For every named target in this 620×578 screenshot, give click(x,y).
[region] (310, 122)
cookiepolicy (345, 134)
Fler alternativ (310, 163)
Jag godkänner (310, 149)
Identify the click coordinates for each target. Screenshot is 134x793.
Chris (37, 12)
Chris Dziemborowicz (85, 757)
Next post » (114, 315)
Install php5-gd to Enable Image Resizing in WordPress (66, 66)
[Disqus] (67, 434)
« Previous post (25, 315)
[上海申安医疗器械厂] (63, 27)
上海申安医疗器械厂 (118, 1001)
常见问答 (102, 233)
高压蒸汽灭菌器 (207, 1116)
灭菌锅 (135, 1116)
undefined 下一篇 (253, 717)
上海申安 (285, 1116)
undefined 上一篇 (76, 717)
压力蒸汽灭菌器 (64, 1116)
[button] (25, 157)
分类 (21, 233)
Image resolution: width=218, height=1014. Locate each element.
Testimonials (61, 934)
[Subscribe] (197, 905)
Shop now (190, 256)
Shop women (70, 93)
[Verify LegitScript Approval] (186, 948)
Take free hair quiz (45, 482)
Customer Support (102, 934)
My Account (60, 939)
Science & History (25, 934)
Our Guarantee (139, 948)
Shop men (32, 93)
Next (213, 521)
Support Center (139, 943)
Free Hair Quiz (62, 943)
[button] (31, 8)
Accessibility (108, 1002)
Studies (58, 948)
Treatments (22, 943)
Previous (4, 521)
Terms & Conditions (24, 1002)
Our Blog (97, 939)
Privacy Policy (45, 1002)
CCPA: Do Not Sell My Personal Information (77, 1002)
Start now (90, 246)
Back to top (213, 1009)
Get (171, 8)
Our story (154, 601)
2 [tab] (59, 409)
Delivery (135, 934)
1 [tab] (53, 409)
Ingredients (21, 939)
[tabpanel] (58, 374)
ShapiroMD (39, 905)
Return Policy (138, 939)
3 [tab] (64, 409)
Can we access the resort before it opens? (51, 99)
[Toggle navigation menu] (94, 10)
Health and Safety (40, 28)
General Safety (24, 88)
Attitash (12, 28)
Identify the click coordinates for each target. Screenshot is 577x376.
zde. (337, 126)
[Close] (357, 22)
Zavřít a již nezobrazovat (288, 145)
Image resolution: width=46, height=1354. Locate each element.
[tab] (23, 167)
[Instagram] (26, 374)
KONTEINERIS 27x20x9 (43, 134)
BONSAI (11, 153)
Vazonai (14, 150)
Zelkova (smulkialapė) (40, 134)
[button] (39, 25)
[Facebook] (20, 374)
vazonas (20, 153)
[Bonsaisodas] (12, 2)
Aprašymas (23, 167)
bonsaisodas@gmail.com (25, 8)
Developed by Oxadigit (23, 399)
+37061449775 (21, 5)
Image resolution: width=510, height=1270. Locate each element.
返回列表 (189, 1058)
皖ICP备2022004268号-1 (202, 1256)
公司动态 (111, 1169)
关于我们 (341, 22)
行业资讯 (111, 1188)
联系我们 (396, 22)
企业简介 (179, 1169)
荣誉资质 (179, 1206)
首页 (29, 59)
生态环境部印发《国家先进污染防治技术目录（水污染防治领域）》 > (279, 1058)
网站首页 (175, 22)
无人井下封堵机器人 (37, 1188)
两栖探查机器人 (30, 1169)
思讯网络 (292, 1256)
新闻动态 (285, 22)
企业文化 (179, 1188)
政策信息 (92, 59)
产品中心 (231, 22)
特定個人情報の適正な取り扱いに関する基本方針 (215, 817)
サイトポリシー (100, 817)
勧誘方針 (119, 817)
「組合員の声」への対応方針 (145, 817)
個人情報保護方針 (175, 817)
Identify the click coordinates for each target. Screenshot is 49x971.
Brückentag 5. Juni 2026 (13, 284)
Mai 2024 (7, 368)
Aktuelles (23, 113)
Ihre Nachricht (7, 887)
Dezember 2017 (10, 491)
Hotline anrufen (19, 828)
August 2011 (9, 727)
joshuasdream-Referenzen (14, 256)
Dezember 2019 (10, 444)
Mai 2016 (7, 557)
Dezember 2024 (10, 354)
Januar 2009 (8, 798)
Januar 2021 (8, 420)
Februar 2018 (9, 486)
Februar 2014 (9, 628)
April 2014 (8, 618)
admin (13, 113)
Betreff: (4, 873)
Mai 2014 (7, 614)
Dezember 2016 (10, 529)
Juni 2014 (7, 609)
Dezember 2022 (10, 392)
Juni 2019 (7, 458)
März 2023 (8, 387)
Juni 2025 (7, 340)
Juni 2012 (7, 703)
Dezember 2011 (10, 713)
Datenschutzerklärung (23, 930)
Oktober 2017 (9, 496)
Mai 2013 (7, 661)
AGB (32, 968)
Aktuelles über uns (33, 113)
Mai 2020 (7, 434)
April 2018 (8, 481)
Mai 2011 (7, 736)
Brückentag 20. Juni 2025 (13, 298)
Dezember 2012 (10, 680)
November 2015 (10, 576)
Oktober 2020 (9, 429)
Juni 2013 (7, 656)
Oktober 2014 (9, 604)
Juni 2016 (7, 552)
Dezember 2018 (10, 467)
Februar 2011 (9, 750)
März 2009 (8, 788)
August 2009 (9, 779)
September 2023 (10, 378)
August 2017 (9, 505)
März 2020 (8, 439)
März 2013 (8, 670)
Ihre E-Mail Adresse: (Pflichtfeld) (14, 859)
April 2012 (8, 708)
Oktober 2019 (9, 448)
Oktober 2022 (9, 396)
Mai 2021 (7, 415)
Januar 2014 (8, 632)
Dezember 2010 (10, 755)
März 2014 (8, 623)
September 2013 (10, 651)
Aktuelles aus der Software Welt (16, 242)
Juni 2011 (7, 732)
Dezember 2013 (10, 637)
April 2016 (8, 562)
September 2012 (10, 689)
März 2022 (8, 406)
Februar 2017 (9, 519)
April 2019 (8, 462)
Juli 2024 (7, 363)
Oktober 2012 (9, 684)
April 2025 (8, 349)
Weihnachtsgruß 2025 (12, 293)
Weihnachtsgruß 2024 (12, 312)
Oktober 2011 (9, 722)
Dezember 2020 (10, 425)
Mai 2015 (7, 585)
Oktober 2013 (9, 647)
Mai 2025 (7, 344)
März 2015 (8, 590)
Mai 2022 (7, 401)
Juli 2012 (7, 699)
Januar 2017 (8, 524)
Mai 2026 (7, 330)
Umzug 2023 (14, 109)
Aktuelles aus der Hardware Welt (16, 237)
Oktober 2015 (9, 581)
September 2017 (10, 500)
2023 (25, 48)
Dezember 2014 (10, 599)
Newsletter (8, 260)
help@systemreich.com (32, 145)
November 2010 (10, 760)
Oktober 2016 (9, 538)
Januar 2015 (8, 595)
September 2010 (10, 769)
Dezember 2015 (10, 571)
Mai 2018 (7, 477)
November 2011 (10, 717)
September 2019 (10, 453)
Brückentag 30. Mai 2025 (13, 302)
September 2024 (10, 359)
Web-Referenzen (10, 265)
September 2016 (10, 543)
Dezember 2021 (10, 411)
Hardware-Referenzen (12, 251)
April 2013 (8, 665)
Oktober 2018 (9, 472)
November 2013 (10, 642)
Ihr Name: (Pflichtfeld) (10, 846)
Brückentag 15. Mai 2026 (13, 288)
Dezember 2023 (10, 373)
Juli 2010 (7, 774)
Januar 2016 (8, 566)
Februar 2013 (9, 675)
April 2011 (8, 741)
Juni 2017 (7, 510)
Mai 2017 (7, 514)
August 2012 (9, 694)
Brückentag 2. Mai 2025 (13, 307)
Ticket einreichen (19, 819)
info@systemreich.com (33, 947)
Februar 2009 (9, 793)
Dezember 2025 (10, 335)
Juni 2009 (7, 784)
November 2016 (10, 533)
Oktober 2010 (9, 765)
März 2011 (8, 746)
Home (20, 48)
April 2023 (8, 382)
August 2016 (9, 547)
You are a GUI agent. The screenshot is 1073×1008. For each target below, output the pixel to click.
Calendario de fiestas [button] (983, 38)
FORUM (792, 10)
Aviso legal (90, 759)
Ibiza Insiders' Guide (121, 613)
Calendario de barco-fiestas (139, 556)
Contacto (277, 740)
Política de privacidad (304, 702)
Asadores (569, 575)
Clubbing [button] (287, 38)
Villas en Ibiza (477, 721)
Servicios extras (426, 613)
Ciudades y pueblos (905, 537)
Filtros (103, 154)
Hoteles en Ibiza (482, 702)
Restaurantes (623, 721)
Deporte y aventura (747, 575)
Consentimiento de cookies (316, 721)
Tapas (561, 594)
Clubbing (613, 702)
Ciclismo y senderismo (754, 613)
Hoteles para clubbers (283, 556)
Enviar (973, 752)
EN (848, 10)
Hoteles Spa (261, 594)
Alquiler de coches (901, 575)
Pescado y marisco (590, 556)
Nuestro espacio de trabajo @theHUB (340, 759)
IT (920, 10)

Given request: Please rewrite the lines from the first one through the line with "undefined 下一篇 (253, 717)", replacing "post" with "article" and leaving everything else unchanged.

Response:
For every named target in this 620×578 screenshot, give click(x,y).
[region] (310, 122)
cookiepolicy (345, 134)
Fler alternativ (310, 163)
Jag godkänner (310, 149)
Identify the click coordinates for each target. Screenshot is 134x793.
Chris (37, 12)
Chris Dziemborowicz (85, 757)
Next article » (114, 315)
Install php5-gd to Enable Image Resizing in WordPress (66, 66)
[Disqus] (67, 434)
« Previous article (25, 315)
[上海申安医疗器械厂] (63, 27)
上海申安医疗器械厂 (118, 1001)
常见问答 (102, 233)
高压蒸汽灭菌器 (207, 1116)
灭菌锅 (135, 1116)
undefined 下一篇 (253, 717)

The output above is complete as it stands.